**Your task**
Put every item below into a Markdown table with the columns Row and Line. Number each line in Row and skip blank lines.
>>
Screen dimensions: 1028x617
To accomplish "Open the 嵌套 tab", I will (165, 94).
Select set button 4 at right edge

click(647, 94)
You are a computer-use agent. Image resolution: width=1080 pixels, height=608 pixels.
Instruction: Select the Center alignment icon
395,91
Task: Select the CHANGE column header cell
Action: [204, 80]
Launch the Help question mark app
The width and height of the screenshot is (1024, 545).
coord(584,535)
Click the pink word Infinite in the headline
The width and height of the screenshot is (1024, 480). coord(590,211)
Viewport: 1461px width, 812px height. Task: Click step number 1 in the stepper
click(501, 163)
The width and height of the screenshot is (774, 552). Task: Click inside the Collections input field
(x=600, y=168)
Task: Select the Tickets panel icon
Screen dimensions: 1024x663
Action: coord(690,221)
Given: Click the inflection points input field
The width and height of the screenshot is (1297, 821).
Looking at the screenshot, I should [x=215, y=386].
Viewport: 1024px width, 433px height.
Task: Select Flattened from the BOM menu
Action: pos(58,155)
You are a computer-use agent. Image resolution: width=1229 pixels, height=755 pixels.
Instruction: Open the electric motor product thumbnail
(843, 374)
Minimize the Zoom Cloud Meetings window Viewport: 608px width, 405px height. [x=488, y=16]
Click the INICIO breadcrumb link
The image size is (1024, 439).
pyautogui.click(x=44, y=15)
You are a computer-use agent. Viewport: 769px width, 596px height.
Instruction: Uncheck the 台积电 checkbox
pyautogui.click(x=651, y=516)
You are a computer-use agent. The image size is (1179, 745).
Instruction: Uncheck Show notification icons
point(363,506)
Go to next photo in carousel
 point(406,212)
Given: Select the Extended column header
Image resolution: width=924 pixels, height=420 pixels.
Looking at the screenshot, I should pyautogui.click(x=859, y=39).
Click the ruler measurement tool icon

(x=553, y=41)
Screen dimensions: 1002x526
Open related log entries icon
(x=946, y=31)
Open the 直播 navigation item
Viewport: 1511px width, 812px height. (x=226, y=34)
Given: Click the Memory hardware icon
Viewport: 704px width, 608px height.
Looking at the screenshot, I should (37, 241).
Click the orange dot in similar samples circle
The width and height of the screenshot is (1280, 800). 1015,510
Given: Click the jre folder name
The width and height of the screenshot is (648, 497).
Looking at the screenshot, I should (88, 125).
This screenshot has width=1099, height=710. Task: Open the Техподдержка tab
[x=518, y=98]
<<
**Task result**
| Row | Line |
|---|---|
| 1 | Screen dimensions: 1028x617 |
| 2 | To accomplish "Open the 嵌套 tab", I will (165, 94). |
| 3 | Select set button 4 at right edge |
| 4 | click(647, 94) |
| 5 | You are a computer-use agent. Image resolution: width=1080 pixels, height=608 pixels. |
| 6 | Instruction: Select the Center alignment icon |
| 7 | 395,91 |
| 8 | Task: Select the CHANGE column header cell |
| 9 | Action: [204, 80] |
| 10 | Launch the Help question mark app |
| 11 | The width and height of the screenshot is (1024, 545). |
| 12 | coord(584,535) |
| 13 | Click the pink word Infinite in the headline |
| 14 | The width and height of the screenshot is (1024, 480). coord(590,211) |
| 15 | Viewport: 1461px width, 812px height. Task: Click step number 1 in the stepper |
| 16 | click(501, 163) |
| 17 | The width and height of the screenshot is (774, 552). Task: Click inside the Collections input field |
| 18 | (x=600, y=168) |
| 19 | Task: Select the Tickets panel icon |
| 20 | Screen dimensions: 1024x663 |
| 21 | Action: coord(690,221) |
| 22 | Given: Click the inflection points input field |
| 23 | The width and height of the screenshot is (1297, 821). |
| 24 | Looking at the screenshot, I should [x=215, y=386]. |
| 25 | Viewport: 1024px width, 433px height. |
| 26 | Task: Select Flattened from the BOM menu |
| 27 | Action: pos(58,155) |
| 28 | You are a computer-use agent. Image resolution: width=1229 pixels, height=755 pixels. |
| 29 | Instruction: Open the electric motor product thumbnail |
| 30 | (843, 374) |
| 31 | Minimize the Zoom Cloud Meetings window Viewport: 608px width, 405px height. [x=488, y=16] |
| 32 | Click the INICIO breadcrumb link |
| 33 | The image size is (1024, 439). |
| 34 | pyautogui.click(x=44, y=15) |
| 35 | You are a computer-use agent. Viewport: 769px width, 596px height. |
| 36 | Instruction: Uncheck the 台积电 checkbox |
| 37 | pyautogui.click(x=651, y=516) |
| 38 | You are a computer-use agent. The image size is (1179, 745). |
| 39 | Instruction: Uncheck Show notification icons |
| 40 | point(363,506) |
| 41 | Go to next photo in carousel |
| 42 |  point(406,212) |
| 43 | Given: Select the Extended column header |
| 44 | Image resolution: width=924 pixels, height=420 pixels. |
| 45 | Looking at the screenshot, I should pyautogui.click(x=859, y=39). |
| 46 | Click the ruler measurement tool icon |
| 47 | (x=553, y=41) |
| 48 | Screen dimensions: 1002x526 |
| 49 | Open related log entries icon |
| 50 | (x=946, y=31) |
| 51 | Open the 直播 navigation item |
| 52 | Viewport: 1511px width, 812px height. (x=226, y=34) |
| 53 | Given: Click the Memory hardware icon |
| 54 | Viewport: 704px width, 608px height. |
| 55 | Looking at the screenshot, I should (37, 241). |
| 56 | Click the orange dot in similar samples circle |
| 57 | The width and height of the screenshot is (1280, 800). 1015,510 |
| 58 | Given: Click the jre folder name |
| 59 | The width and height of the screenshot is (648, 497). |
| 60 | Looking at the screenshot, I should (88, 125). |
| 61 | This screenshot has width=1099, height=710. Task: Open the Техподдержка tab |
| 62 | [x=518, y=98] |